What is reincarnation? It's the dead coming back to life. What is being frozen in a cryogenic tube for 1000 years and then revived? It's essentially a dead man coming back to life. What is the Turangalila Symphony about? It's about death and rebirth. What is Camelot 3000 about? It's about the dead returning for a second chance at life. What was Matt Groening's biography like? He had a miserable existence until he suddenly became wealthy, succesful, famous, respected and influential. Why do you think his first creation was called "Life in Hell"? During one low point, he ran the cash register in a record store, probably earning minimum wage off the books. To a large extent, he is Fry. The Simpsons was a second chance at life for him. No doubt he feels extremely fortunate and has said so on numerous occasions. Why shouldn't he create a work of fiction dedicated to this idea? Futurama is his "child of old age," as it were, the story he always wanted to write. He can do things here he could never do in any other forum. It's an opportunity for him to really convey the messages that are important to him.
"You know, I'm the luckiest guy in the whole future. I've been given a second chance, and this time I'm not going to be a total loser." That's what Fry says when he is being debriefed from his resuscitation in the very first episode... and that's what it's all about basically.
There is a recent school of thought in theology that maintains Biblical prophecies about the Resurrection of the Dead will take place via scientific means such as cloning and cryogenics. Ripped from tomorrow's headlines indeed. Quantum Theology attempts to reconcile religion with the sciences. Should these phenomena not be considered miracles just because we understand how they work? "When you do things right, people won't be sure you've done anything at all." Did you ever notice how much the snow resembles a big fingerprint when that statement is made in the final scene of "Godfellas"? Watch as the camera pans out for a bird's eye view. There's a lot more going on in this show than meets the eye. A lot more. Those poor monks... they might have found what they were after had they but set their sights a little closer to home.
"OMNIA MVTANTVR NIHIL INTERIT" (Everything changes but nothing is ever truly lost.)
That's from the Sandman by Neil Gaiman.
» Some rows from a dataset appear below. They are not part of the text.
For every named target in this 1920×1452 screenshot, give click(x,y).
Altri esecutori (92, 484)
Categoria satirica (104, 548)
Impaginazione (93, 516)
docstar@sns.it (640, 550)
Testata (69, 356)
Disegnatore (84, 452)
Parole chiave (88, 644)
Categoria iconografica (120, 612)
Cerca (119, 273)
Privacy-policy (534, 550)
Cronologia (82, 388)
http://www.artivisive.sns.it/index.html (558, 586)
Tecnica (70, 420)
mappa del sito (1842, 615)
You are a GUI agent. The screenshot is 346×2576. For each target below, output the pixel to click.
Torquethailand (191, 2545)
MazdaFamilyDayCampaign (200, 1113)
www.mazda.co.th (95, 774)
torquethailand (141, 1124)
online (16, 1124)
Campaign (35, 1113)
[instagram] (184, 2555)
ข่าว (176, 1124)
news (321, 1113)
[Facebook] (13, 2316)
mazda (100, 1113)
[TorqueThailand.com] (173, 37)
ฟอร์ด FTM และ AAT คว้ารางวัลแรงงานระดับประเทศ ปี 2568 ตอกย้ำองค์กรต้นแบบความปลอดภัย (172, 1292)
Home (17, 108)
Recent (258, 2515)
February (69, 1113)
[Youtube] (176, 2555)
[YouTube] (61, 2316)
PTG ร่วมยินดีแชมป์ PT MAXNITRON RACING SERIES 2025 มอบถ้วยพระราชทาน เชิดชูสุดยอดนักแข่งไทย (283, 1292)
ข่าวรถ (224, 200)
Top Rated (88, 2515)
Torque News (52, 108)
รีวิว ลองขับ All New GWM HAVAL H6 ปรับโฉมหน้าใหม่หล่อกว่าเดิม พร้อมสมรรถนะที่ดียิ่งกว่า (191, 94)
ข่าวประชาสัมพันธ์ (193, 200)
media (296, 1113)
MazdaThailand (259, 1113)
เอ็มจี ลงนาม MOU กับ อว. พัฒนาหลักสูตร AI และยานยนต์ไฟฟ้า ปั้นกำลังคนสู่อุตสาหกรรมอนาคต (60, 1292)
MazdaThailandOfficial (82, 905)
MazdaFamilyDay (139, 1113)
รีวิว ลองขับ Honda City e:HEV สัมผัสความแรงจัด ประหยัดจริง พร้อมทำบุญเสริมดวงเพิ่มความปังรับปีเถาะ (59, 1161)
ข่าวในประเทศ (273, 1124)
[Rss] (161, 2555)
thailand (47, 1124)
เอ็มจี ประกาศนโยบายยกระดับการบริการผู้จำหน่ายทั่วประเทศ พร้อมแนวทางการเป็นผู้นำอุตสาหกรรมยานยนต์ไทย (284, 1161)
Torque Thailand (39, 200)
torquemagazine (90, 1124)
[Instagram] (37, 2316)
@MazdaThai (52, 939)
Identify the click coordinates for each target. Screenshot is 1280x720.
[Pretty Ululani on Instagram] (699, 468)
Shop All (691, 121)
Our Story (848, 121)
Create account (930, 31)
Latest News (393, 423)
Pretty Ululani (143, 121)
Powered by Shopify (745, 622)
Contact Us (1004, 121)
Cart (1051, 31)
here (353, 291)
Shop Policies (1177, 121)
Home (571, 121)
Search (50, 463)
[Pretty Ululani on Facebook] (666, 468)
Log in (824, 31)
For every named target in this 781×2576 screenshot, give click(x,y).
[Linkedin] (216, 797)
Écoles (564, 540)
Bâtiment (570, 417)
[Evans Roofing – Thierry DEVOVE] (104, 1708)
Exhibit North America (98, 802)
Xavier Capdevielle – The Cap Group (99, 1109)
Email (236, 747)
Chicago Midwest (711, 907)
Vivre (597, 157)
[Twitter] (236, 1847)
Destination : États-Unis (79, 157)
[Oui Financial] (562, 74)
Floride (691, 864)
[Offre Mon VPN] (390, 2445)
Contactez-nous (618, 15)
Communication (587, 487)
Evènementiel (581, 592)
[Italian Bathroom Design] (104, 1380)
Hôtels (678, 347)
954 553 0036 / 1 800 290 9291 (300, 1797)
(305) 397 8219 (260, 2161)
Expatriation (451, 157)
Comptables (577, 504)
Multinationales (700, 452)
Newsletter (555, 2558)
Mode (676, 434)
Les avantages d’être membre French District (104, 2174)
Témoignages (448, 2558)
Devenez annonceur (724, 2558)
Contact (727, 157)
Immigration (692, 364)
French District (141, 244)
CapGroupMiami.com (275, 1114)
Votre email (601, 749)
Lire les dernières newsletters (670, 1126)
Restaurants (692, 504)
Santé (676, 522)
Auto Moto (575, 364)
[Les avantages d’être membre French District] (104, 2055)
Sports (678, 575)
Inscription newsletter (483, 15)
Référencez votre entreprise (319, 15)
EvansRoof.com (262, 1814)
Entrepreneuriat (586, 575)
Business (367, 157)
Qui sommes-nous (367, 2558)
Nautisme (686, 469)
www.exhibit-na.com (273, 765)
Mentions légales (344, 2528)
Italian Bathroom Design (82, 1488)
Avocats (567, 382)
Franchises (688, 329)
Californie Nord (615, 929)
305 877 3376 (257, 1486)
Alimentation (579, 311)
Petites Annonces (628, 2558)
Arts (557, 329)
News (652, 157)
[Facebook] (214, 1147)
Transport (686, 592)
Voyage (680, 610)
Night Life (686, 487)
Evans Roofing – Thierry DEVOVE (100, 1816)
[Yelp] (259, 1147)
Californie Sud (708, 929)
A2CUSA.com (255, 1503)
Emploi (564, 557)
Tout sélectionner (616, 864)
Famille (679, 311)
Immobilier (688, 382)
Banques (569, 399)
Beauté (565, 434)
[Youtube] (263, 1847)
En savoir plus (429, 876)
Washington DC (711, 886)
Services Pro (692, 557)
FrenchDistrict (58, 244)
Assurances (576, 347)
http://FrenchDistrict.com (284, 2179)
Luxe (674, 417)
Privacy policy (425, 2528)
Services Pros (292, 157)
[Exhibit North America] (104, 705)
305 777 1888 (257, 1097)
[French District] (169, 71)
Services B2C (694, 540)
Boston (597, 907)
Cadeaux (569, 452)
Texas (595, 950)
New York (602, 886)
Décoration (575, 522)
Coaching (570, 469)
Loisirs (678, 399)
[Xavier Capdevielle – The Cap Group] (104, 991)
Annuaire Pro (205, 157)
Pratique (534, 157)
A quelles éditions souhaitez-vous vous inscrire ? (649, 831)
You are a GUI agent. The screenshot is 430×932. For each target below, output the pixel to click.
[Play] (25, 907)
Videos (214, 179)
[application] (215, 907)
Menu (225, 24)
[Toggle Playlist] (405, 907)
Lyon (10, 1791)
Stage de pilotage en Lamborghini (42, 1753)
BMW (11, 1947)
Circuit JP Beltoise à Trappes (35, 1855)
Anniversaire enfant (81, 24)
Pick up a copy if you get the chance. You'll be glad you did.
Camelot 3000 was extremely important to the comic book industry and medium when it came out in 1982. It was the first comic book in the modern era specifically written for adults. It was the first "maxiseries," being twelve monthly issues in a finite series with a definitive ending. It was the first book released through the direct sales market. It made Frank Miller's "Dark Knight Returns" possible. "Dark Knight Returns" made the Batman movie possible. The Batman movie made a resurgence of superheroes possible for television and movies. That made a general interest in animated programming possible. That made it possible for the Simpsons to leave the Tracy Ullman Show vignettes and stand on its own. That made it possible for us to have Futurama today. So I guess we owe a lot to Camelot 3000. Groening probably recognizes this debt and wishes to repay the comics medium by producing the Futurama comic book.
My reason for mentioning the Ondes-Martenot was that it's an extremely rare instrument. Assuming my guess was right, Turangalila Symphony and Psyche Rock are probably the only songs many of us will ever hear featuring it. It is probably the "missing link" connecting those two songs. Invented in 1928, it is one of the first electronic musical instruments ever made and may be the only one from its era still in use today. As such, its music may be considered among the first true science fiction music ever made. Like the little speech Groening had Fry give to Leela about the first Lunar Landing of 1969, Groening probably thought that fans of science fiction ought to remember and appreciate the things that inspired our imaginations and made sci-fi possible as a literary genre. In that same episode, we see Luna Park's mascot, "Craterface," a character taken from the very first science fiction motion picture ever made for the silver screen. "Le Voyage dans la Lune" (A Trip to the Moon), was made in 1902 by Georges Melies and based on the novel "De la Terre ą la Lune" (From the Earth to the Moon) written by Jules Verne in 1868! It was a black & white silent film, 14 minutes in length, shown to audiences between Vaudeville acts. It was the Neanderthal of sci-fi but it got the ball rolling. It also evinces a heavy influence of H. G. Wells. Bender's robotic sweetheart might have been a tip of the hat to "Die Frau im Monde" (The Girl in the Moon). This book, written by Thea Von Harbou in 1929, is possibly the first science fiction novel to have been written by a woman.
An excellent resource is Zvi HarEl's Jules Verne Collection at: http://jv.gilead.org.il/
In "A Clone of My Own," the Professor explains to Cubert about the wonder and mystery of science and how it can accomplish almost anything if given the chance. Groening apparently subscribes to the school of thought that says the difference between science and science fiction is a timeline. "Science" is merely the science we have in our posession now and "science fiction" is the science we wish we had now, or to put it another way, the science we will have in the future if we just keep working at it. Isaac Asimov once said that magic is just science that is currently beyond our grasp.
In that episode, the Professor sums it all up by saying, "Nothing is impossible, not if you can imagine it! That's what being a scientist is all about!"